═══ Data listing ═══

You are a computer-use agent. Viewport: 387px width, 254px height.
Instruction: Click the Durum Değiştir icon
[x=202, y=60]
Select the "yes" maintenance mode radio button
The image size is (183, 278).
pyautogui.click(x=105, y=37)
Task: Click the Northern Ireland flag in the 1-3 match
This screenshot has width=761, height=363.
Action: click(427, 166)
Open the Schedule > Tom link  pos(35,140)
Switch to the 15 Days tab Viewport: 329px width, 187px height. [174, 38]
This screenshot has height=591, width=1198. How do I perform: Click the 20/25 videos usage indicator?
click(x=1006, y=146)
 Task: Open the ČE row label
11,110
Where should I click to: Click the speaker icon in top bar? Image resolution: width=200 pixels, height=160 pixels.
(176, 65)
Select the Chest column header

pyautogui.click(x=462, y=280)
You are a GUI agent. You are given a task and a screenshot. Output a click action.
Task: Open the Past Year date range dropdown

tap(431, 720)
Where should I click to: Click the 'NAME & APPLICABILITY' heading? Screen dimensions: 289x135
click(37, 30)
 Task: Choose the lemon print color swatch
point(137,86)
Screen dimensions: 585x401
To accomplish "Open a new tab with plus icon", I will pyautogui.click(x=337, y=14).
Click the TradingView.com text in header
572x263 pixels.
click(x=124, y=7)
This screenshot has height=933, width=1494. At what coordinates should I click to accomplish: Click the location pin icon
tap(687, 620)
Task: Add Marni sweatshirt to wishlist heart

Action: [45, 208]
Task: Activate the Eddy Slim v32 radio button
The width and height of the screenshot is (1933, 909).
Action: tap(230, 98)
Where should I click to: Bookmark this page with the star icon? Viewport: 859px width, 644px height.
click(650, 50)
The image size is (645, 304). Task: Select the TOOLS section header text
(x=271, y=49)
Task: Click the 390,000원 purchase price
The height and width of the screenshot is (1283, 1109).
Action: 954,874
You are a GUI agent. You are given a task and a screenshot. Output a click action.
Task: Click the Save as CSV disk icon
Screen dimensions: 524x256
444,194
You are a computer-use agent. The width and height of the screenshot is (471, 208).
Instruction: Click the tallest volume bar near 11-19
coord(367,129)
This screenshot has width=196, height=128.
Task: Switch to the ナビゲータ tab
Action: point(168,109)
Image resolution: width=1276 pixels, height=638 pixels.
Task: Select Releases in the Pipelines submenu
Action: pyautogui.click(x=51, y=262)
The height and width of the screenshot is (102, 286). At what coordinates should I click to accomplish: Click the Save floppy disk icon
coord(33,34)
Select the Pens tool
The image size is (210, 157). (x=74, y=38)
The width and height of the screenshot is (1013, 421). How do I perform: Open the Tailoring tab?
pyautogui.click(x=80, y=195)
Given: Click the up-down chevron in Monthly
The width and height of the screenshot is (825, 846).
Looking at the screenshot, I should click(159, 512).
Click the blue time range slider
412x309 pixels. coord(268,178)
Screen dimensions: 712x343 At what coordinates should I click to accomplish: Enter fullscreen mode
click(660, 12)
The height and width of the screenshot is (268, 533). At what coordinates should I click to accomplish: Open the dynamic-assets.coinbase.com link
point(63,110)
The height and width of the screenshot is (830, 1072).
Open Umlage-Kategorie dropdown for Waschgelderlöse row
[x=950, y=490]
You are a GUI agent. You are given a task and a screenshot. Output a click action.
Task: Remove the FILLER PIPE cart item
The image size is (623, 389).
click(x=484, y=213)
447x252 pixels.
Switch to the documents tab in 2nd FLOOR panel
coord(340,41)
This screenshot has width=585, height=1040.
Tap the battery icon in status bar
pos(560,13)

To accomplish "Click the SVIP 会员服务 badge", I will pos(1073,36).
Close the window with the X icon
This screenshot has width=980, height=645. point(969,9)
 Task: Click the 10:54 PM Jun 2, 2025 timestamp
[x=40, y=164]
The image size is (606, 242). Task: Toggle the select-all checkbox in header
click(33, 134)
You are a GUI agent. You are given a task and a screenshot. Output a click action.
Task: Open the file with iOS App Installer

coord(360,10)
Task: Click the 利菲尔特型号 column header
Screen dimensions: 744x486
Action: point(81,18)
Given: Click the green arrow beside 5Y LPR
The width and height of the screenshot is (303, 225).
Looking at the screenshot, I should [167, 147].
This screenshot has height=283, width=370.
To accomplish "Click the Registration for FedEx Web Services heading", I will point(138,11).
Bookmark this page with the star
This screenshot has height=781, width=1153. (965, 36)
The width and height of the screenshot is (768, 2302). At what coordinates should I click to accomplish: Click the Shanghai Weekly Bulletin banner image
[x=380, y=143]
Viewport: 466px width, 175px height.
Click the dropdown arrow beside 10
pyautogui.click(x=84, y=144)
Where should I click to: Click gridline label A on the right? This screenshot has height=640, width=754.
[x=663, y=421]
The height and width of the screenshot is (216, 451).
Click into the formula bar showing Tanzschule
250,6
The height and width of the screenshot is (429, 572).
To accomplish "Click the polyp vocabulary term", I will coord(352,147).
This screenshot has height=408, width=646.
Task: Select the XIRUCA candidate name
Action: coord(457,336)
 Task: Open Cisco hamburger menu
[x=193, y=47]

═══

• _How to complete this task_
Work through the records above. Copy every line with the string "computer".

• _Solution below_
You are a computer-use agent. Viewport: 387px width, 254px height.
You are a computer-use agent. The width and height of the screenshot is (471, 208).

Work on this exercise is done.